Module C · Technical Indicators - Chapter 11

Trend & Moving Averages

From SMA and EMA to Supertrend, Ichimoku and Parabolic SAR.

NSENFOMCX
What you'll learn
  • ·SMA / EMA / WMA
  • ·HMA / ALMA / KAMA / VWMA
  • ·Supertrend
  • ·Ichimoku Cloud
  • ·Parabolic SAR
  • ·Choosing a trend filter

Up to now we've been fetching the market - quotes, candles, whole price histories. From this chapter on we start reading it. A technical indicator is just a formula that chews on price (and sometimes volume) and hands back a number that's easier to act on than the raw chart. OpenAlgo ships over eighty of them in a single library called openalgo.ta - and its core is written in Rust, so the maths runs much faster than the equivalent hand-written Python, which really shows when you compute indicators across thousands of candles. We'll spend the next few chapters touring them by family.

This chapter is the trend family - tools that answer one question every trader asks first: which way is this thing actually going? Get that right and everything downstream (entries, stops, position size) gets easier. Get it wrong and the best entry signal in the world just gets you into a losing trade faster.

A quick word on how we'll work. Every example imports the toolkit the same way:

from openalgo import api, ta

api is the client you already know; ta is the indicator library. One thing that trips up beginners: these functions hand back different shapes. A simple average like ta.ema(...) returns a single pandas Series (a labelled column of numbers). But a richer indicator like ta.supertrend(...) returns a tuple - several Series at once, which you unpack into separate variables. We'll flag the shape every single time, because guessing wrong is the most common error in this whole module.

Note

Nothing extra to install - the indicators come built into the openalgo package you added in Chapter 1, with a Rust-powered core that keeps the maths fast even over long histories. If from openalgo import ta works, you're ready. Every output on this page is real - these scripts were run against a live server before publishing.
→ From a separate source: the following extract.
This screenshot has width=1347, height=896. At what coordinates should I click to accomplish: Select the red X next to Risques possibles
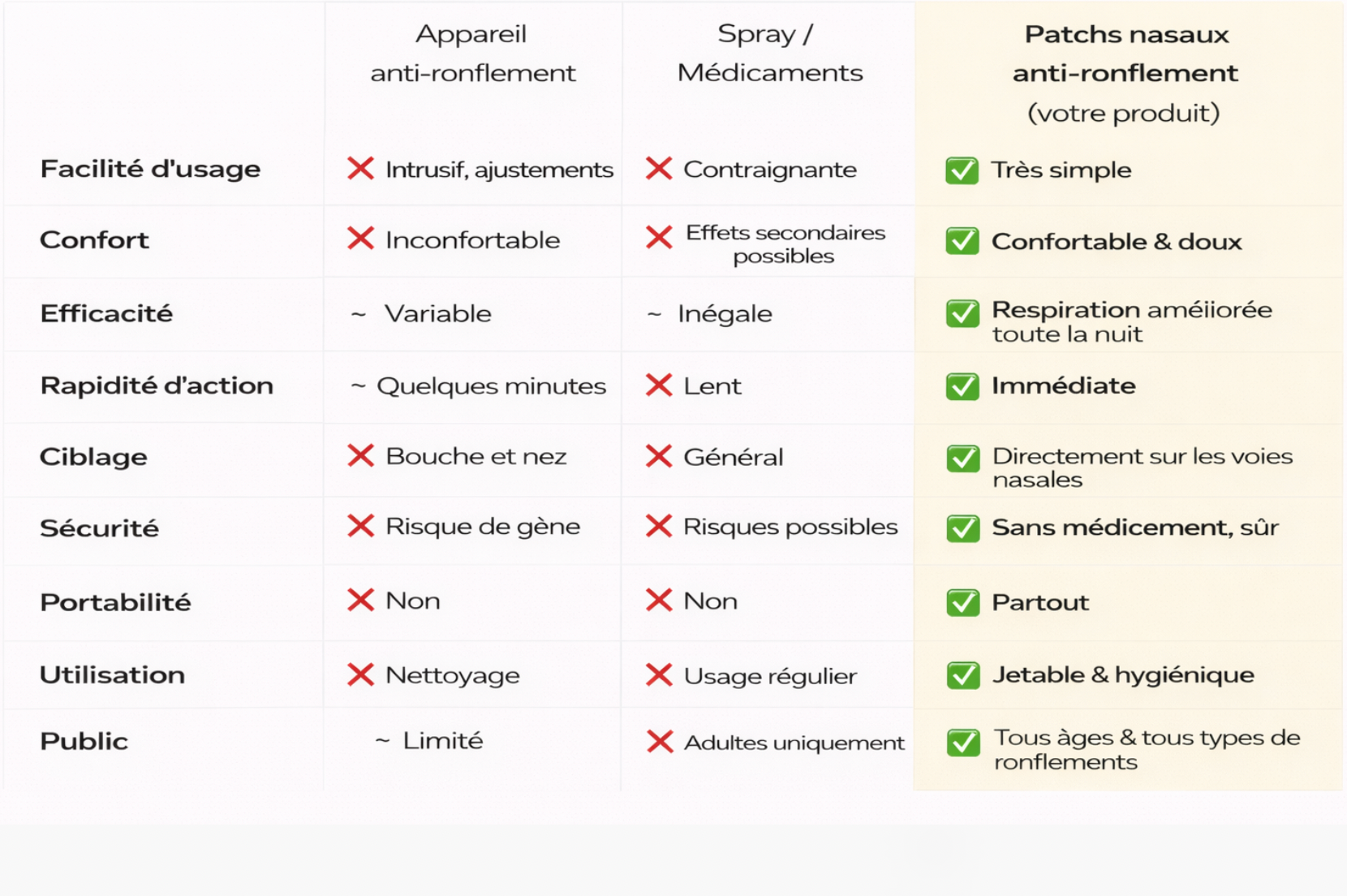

The moving average: the original trend tool

A moving average (MA) is the plainest idea in technical analysis: take the last N closing prices and average them, then slide that window forward one bar at a time. It smooths the jagged price line into a flowing curve, so instead of reacting to every twitch you see the underlying drift. The single most-used trend rule on earth is just: price above its moving average = uptrend; below = downtrend.
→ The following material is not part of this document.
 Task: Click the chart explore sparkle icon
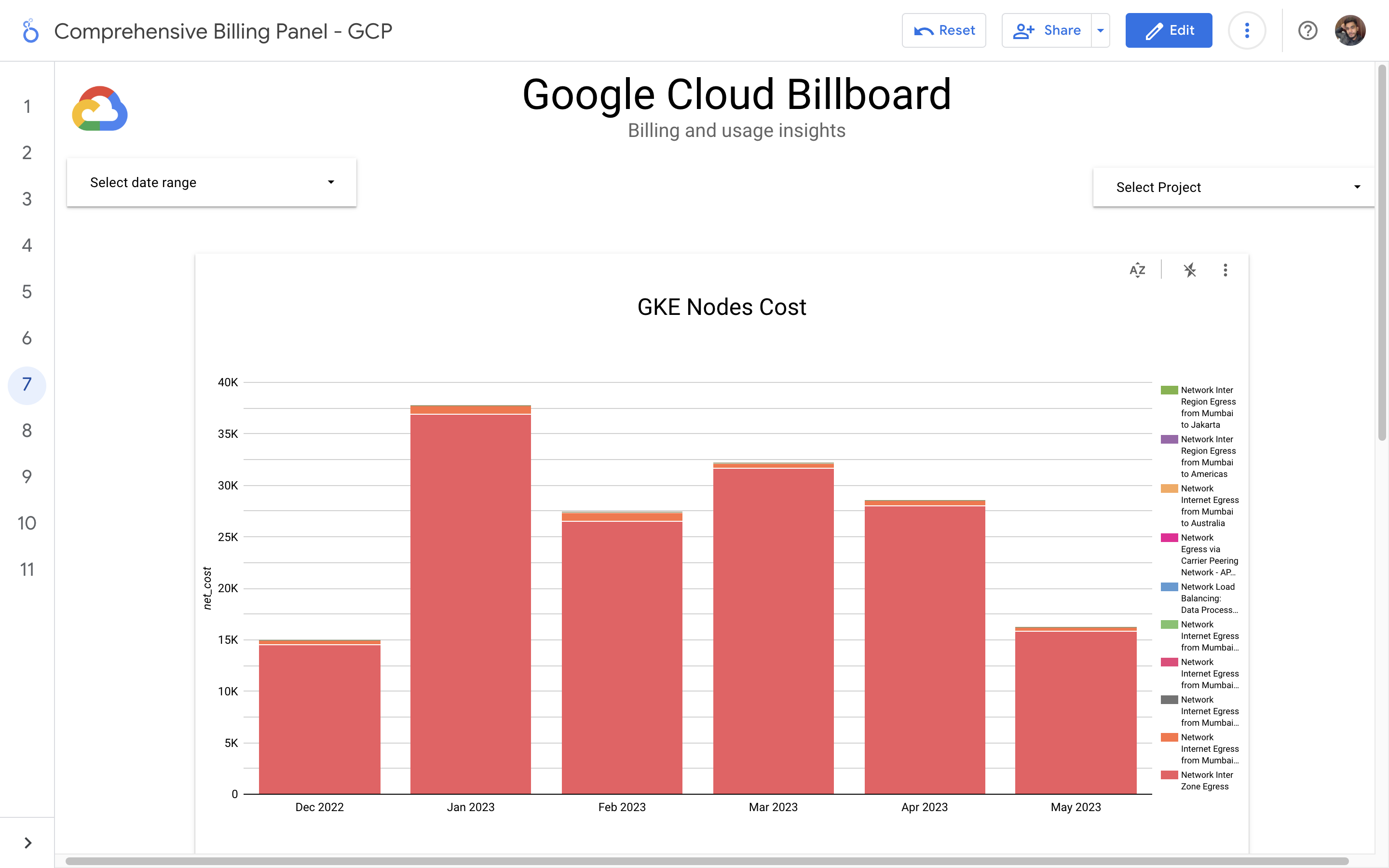pos(1190,271)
There are two starter flavours. The Simple Moving Average (SMA) weights every bar in the window equally. The Exponential Moving Average (EMA) weights recent bars more heavily, so it turns to follow price faster. Neither is "better" - the SMA is calmer and ignores noise; the EMA is quicker but whippier.

EX 1SMA vs EMA on one stockNSEch11/01_sma_ema.py
# The two starter moving averages: SMA (plain average) and EMA (recent-weighted).
import os
from datetime import datetime, timedelta

from openalgo import api, ta

client = api(
    api_key=os.getenv("OPENALGO_API_KEY", "your_api_key_here"),
    host=os.getenv("OPENALGO_HOST", "http://127.0.0.1:5000"),
)

end = datetime.now().strftime("%Y-%m-%d")
start = (datetime.now() - timedelta(days=250)).strftime("%Y-%m-%d")
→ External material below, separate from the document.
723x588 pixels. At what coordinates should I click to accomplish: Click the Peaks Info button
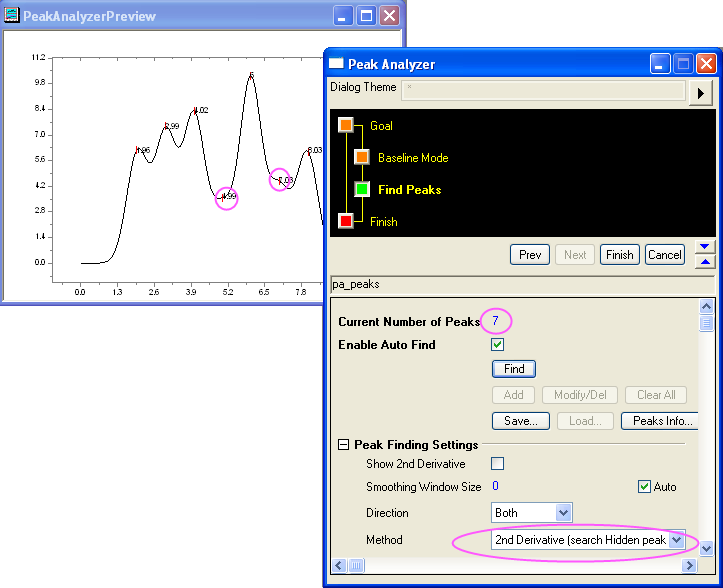[x=658, y=421]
df = client.history(symbol="RELIANCE", exchange="NSE", interval="D", start_date=start, end_date=end)

df["SMA20"] = ta.sma(df["close"], 20)
df["EMA20"] = ta.ema(df["close"], 20)

price = df["close"].iloc[-1]
sma = df["SMA20"].iloc[-1]
ema = df["EMA20"].iloc[-1]

print(f"RELIANCE close : {price:8.2f}")
print(f"20-day SMA     : {sma:8.2f}")
print(f"20-day EMA     : {ema:8.2f}")
print("Trend read     :", "above average -> bullish" if price > sma else "below average -> bearish")
print("EMA reacts faster, so it sits closer to price:", round(abs(price - ema), 2), "vs SMA", round(abs(price - sma), 2))
Live output
RELIANCE close :  1306.00
20-day SMA     :  1307.82
20-day EMA     :  1316.07
Trend read     : below average -> bearish
EMA reacts faster, so it sits closer to price: 10.07 vs SMA 1.82

Notice in the output that the EMA sits closer to the current price than the SMA does. That's the responsiveness trade-off made concrete: the EMA has already started leaning toward the latest move while the SMA is still digesting older prices.

Tip

The period you choose sets the character. Short windows (9, 20) hug price and suit fast trading; long windows (50, 100, 200) define the big-picture trend and barely flinch at daily noise. The 200-day MA is the classic line institutions watch to call a market bull or bear.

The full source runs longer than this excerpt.